[Start of Supplied text]

2.2. The number of Acquiring Fund Shares to be issued (including fractional shares, if any) in exchange for
the Acquired Fund's assets shall be determined by dividing the value of the Acquired Fund's assets less the
liabilities assumed by the Acquiring Fund, by the Acquiring Fund's net asset value per share, all as determined
in accordance with Section 2.1 hereof.
2.3. All computations of value shall be made by the Pricing Agent, in accordance with its regular practice as
pricing agent for the Acquired Fund and the Acquiring Fund, respectively.
3. CLOSING
3.1. The Closing Date shall be June 25, 2004, or such later date as the parties may agree to in writing. All
acts taking place at the Closing shall be deemed to take place simultaneously as of the close of business on the
Closing Date unless otherwise provided. The Closing shall be held as of 5:00 p.m. (Central time) at the offices
of Thrivent Financial for Lutherans, 000 Xxxxxx Xxxxxx Xxxxx, Xxxxxxxxxxx, Xxxxxxxxx, or at such other time
and/or place as the parties may agree.
3.2. In the event that on the Valuation Date (a) the New York Stock Exchange ("NYSE") or another primary
trading market for portfolio securities of the Acquiring Fund or the Acquired Fund shall be closed to trading or
trading thereon shall be restricted or (b) trading or the reporting of trading on the NYSE or elsewhere shall be
disrupted so that accurate appraisal of the value of the net assets of the Acquiring Fund or the Acquired Fund is
impracticable, the Closing Date shall be postponed until the first business day after the day when trading shall
have been fully resumed and reporting shall have been restored.
3.3. Portfolio securities that are not held in book-entry form in the name of State Street Bank (the
"Custodian") as record holder for the Acquired Fund shall be presented by the Acquired Fund to the Custodian for
examination no later than three business days preceding the Closing Date. Portfolio securities which are not held
in book-entry form shall be delivered by the Acquired Fund to the Custodian for the account of the Acquiring Fund
on the Closing Date, duly endorsed in proper form for transfer, in such condition as to constitute good delivery
thereof in accordance with the custom of brokers, and shall be accompanied by all necessary federal and state
stock transfer stamps or a check for the appropriate purchase price thereof. Portfolio securities held of record
by the Custodian in book-entry form on behalf of the Acquired Fund shall be delivered to the Acquiring Fund by
the Custodian by recording the transfer of beneficial ownership thereof on its records. The cash delivered shall
be in the form of currency or by the Custodian crediting the Acquiring Fund's account maintained with the
Custodian with immediately available funds.

[End of Supplied text]
[Start of Supplied material]

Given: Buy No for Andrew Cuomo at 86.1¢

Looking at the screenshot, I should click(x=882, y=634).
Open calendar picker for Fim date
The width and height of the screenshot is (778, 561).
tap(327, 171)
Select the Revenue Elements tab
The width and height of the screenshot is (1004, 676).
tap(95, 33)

[End of Supplied material]

**Goals**
[1] Rewrite the paragraph of the fund reorganization text that begins "In the event that on the Valuation Date" as a short bulleted list, keeping its main facts.
[2] Summarize the fund reorganization text in two sentences.
[3] Continue the fund reorganization text from the point where it stops.

**Written answers**
[1]
- The Closing Date is postponed if, on the Valuation Date, either of two things happens:
  - The NYSE or another primary trading market for either fund's portfolio securities is closed to trading, or trading there is restricted.
  - Trading, or the reporting of trading, on the NYSE or elsewhere is disrupted so that the net assets of either fund cannot be accurately valued.
- The postponed Closing Date is the first business day after trading has fully resumed and reporting has been restored.

[2] The Acquired Fund receives Acquiring Fund Shares equal in number to the value of its assets, less the liabilities the Acquiring Fund assumes, divided by the Acquiring Fund's net asset value per share, with all values computed by the Pricing Agent. The Closing is set for June 25, 2004, or a later agreed date, and is postponed if trading disruptions prevent accurate valuation; portfolio securities and cash are transferred to the Acquiring Fund through the Custodian, State Street Bank.

[3]
3.4. The Acquired Fund shall deliver at the Closing a list of the names, addresses, federal taxpayer
identification numbers and backup withholding and nonresident alien withholding status of the corresponding
classes of Acquired Fund shareholders and the number of outstanding shares of beneficial interest of the Acquired
Fund owned by each such shareholder, all as of the close of business on the Closing Date, certified by its
Treasurer, Secretary or other authorized officer (the "Shareholder List"). The Acquiring Fund shall issue and
deliver to the Acquired Fund a confirmation evidencing the Acquiring Fund Shares to be credited on the Closing
Date, or provide evidence satisfactory to the Acquired Fund that such Acquiring Fund Shares have been credited to
the Acquired Fund's account on the books of the Acquiring Fund. At the Closing, each party shall deliver to the
other such bills of sale, checks, assignments, stock certificates, receipts or other documents as such other
party or its counsel may reasonably request.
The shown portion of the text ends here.